REDMOND MUCİZESİ (SERKAN AKCAN)
Beşiktaş, Valencia’nın penaltı golüyle geri düştü. Wellinton’un atılmasıyla hem 10 kişi kaldı hem de Fenerbahçe’yi ikinci kez penaltı noktasına getirdi. Ne var ki, Valencia atışı kaçırınca, Güneş, Gedson-Necip değişimiyle savunmayı topladı. Sonra da sahneye Redmond çıktı. Wellinton’un oyuna girmesi ne kadar kötü etkilediyse Beşiktaş’ı, Redmond’un girişi o kadar coşturdu. Beşiktaş bile isteye üç stoperle oynayan Fenerbahçe savunmasına karşı cepheden yüksek top atarak dönenleri toplamayı denedi, büyük oranda da başarılı oldu. Zira Samet, Serdar Aziz ve Szalai topu yanlış yere indirerek Beşiktaş’ın atak sürekliliğine yardımcı oldular. Hatta Mert Günok’un uzun pasları bile pozisyon hazırladı Beşiktaş’a. Nitekim Cenk Tosun’un attığı kafa golünün hazırlanışı Şenol Güneş’in birincil planının ürünüydü.
3 stoperle yine kaybetti
Mert’ten gelen uzun topu Szalai karşılayamadı, Redmond karşısına aldığı Samet’i yanından vurup geçince ortaya nefis bir Cenk Tosun golü çıktı. Redmond ilk asistinin ardından Cenk Tosun’a öylesine klas bir asist daha yaptı ki akıllara zarardı. 10 kişi kalmış takımını Cenk le birlikte 5 dakikada 2-1 üstünlüğe taşımak onu tatmin etmemiş olsa gerek üstüne jeneriklik de bir gol atarak geceye damgasını vurdu. Güneş hamleleriyle maçı elinde tutarken cezalı olan Jesus yine 3 stoperle başladığı bir derbiyi daha kaybetti.
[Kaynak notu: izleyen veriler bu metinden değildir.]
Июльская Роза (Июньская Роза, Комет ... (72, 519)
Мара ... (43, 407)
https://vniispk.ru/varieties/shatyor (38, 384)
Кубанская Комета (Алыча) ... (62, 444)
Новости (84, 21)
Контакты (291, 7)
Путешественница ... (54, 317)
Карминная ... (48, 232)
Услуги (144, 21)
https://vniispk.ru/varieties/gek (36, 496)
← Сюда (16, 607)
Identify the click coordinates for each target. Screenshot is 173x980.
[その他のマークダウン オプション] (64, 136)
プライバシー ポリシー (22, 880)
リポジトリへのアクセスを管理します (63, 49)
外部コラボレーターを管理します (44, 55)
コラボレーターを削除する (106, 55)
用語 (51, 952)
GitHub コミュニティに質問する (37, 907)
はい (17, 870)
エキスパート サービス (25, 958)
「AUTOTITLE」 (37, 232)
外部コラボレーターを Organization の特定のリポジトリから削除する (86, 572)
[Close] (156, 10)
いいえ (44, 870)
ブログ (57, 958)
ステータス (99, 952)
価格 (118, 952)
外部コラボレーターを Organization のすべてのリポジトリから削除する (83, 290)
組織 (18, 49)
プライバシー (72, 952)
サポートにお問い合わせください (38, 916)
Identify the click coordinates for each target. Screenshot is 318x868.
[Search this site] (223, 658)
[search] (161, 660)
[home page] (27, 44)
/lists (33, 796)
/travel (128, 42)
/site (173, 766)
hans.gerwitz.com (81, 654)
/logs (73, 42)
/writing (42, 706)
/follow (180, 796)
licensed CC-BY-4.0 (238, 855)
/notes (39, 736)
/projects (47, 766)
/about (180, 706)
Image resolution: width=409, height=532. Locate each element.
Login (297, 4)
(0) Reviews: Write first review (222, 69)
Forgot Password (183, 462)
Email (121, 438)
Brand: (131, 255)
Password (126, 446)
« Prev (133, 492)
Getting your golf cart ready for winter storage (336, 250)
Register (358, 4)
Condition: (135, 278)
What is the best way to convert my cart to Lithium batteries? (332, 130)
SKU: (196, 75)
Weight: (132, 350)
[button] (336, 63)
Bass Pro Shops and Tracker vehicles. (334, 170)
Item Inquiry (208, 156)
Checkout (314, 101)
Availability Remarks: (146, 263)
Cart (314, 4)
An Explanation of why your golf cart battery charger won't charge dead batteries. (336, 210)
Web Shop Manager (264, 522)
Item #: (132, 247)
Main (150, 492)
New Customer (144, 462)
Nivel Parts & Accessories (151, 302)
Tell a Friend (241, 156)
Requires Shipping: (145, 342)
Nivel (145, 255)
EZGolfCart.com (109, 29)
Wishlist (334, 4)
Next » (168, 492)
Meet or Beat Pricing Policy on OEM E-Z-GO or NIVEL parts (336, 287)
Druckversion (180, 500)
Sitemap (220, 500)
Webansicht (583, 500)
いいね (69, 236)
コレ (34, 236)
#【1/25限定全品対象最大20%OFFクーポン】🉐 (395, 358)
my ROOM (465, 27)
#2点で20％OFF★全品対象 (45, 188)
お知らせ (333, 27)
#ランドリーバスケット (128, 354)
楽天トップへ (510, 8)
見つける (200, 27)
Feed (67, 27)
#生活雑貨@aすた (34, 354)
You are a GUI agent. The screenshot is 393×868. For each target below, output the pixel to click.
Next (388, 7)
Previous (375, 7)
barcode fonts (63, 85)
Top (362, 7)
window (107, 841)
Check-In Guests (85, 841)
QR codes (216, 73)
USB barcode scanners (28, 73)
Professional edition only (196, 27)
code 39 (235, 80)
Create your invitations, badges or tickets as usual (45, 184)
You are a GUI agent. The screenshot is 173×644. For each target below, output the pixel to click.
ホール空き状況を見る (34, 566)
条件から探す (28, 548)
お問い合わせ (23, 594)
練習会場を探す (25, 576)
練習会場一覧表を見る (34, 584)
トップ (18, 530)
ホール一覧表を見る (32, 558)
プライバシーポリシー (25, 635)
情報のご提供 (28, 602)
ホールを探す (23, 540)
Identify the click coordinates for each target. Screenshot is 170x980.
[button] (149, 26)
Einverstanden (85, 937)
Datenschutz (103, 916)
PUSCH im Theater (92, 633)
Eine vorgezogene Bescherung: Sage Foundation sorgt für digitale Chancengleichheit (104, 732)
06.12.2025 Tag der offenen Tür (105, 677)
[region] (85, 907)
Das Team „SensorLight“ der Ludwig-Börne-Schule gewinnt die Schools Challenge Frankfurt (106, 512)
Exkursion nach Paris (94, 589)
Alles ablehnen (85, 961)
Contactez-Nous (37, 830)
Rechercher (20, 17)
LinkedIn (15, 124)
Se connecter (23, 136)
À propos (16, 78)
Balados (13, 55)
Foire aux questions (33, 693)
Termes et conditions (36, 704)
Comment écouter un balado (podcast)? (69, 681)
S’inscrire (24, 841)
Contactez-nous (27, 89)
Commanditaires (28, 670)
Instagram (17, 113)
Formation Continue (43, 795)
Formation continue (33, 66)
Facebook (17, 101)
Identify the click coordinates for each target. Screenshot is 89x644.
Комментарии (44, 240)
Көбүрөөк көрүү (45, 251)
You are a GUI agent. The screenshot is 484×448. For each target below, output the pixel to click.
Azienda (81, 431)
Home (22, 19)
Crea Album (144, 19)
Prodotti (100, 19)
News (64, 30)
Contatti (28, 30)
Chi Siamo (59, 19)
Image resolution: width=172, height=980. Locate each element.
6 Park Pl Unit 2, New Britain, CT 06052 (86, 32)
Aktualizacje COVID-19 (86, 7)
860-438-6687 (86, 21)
TARİHİ GERİ DÖNÜŞ (ERMAN ÖZGÜR)
Islak zemin, beraberliğin işe yaramadığı bir derbi, hataya müsait bir Beşiktaş savunması ve sahnede Arda Güler... Topla rakip kaleye yakın buluştuğu her pozisyonda farkını belli eden Arda maça iyi başlayan Fenerbahçe’de önce kaçırdı, sonra Valencia’ya ‘al da at’ dedi, o da olmayınca nefis hareketlerle süslediği pozisyonda penaltıyı alarak ilk yarıda takımının fark yaratan oyuncusu oldu. Beşiktaş’ın 41. dakikada yediği penaltı golüne kadar işin hücum kısmında olmamasına rağmen golü yer yemez yakaladığı iki net fırsatta ise Altay Bayındır harika iki kurtarışla adeta bu sezon özelinde kendisi için yaşanan tüm olumsuzları çizdi.
Sonun başlangıcı...
İkinci yarıya Şenol Güneş tempolu orta sahadan ziyade kaliteye yatırım yaparak Maxim ve Redmond ile döndü. Arda’nın harika pasında Valencia penaltıyı alırken, 10 kişi kalan Beşiktaş’a karşı maç Fenerbahçe’nin ayağına kadar geldi. Ancak Valencia’nın penaltıyı kaçırması adeta sonun başlangıcı oldu. Redmond sazı eline aldı. Nefis 2 asisti Cenk Tosun tarafından aynı güzellikte bitirilirlen, Fenerbahçe adeta çöktü. Jesus’un aklına geç de olsa gereksiz 3’lüden dönmek geldi ama Redmond yokuş aşağı gider gibi harika çalımları süper bir final vuruşu ile bitirerek maçın fişini çekti.
BAVULUNU HAZIRLA JORGE JESUS (FAİK ÇETİNER)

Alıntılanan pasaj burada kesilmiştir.